• [What you will do] Repeat all of the data exactly. Leave nothing out.

• [Recorded information]

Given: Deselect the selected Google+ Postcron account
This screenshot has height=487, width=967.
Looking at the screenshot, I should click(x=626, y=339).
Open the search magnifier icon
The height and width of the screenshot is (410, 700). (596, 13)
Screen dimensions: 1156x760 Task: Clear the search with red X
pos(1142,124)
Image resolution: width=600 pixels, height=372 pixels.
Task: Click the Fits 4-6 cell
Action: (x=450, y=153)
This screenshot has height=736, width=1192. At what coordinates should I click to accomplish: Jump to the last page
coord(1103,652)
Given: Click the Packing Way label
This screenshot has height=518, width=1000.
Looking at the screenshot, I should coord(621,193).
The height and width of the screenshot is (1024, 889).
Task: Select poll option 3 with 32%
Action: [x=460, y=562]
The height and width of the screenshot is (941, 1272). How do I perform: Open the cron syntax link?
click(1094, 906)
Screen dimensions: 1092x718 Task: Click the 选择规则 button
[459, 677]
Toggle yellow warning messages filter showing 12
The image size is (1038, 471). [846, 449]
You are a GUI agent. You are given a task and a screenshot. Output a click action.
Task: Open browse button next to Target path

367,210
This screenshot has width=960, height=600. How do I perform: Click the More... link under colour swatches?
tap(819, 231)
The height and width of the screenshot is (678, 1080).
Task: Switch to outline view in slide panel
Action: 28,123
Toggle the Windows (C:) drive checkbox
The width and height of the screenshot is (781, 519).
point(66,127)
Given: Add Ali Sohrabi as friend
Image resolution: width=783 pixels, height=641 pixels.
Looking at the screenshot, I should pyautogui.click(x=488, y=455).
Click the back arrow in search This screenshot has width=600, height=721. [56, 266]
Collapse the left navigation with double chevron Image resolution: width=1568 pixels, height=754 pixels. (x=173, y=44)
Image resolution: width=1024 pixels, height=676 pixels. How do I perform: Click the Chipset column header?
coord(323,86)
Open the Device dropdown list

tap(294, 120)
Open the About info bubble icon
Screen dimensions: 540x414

• [Finished exercise]
Given: Deselect the selected Google+ Postcron account
This screenshot has height=487, width=967.
Looking at the screenshot, I should click(x=626, y=339).
Open the search magnifier icon
The height and width of the screenshot is (410, 700). (596, 13)
Screen dimensions: 1156x760 Task: Clear the search with red X
pos(1142,124)
Image resolution: width=600 pixels, height=372 pixels.
Task: Click the Fits 4-6 cell
Action: (x=450, y=153)
This screenshot has height=736, width=1192. At what coordinates should I click to accomplish: Jump to the last page
coord(1103,652)
Given: Click the Packing Way label
This screenshot has height=518, width=1000.
Looking at the screenshot, I should coord(621,193).
The height and width of the screenshot is (1024, 889).
Task: Select poll option 3 with 32%
Action: [x=460, y=562]
The height and width of the screenshot is (941, 1272). How do I perform: Open the cron syntax link?
click(1094, 906)
Screen dimensions: 1092x718 Task: Click the 选择规则 button
[459, 677]
Toggle yellow warning messages filter showing 12
The image size is (1038, 471). [846, 449]
You are a GUI agent. You are given a task and a screenshot. Output a click action.
Task: Open browse button next to Target path

367,210
This screenshot has width=960, height=600. How do I perform: Click the More... link under colour swatches?
tap(819, 231)
The height and width of the screenshot is (678, 1080).
Task: Switch to outline view in slide panel
Action: 28,123
Toggle the Windows (C:) drive checkbox
The width and height of the screenshot is (781, 519).
point(66,127)
Given: Add Ali Sohrabi as friend
Image resolution: width=783 pixels, height=641 pixels.
Looking at the screenshot, I should pyautogui.click(x=488, y=455).
Click the back arrow in search This screenshot has width=600, height=721. [56, 266]
Collapse the left navigation with double chevron Image resolution: width=1568 pixels, height=754 pixels. (x=173, y=44)
Image resolution: width=1024 pixels, height=676 pixels. How do I perform: Click the Chipset column header?
coord(323,86)
Open the Device dropdown list

tap(294, 120)
Open the About info bubble icon
Screen dimensions: 540x414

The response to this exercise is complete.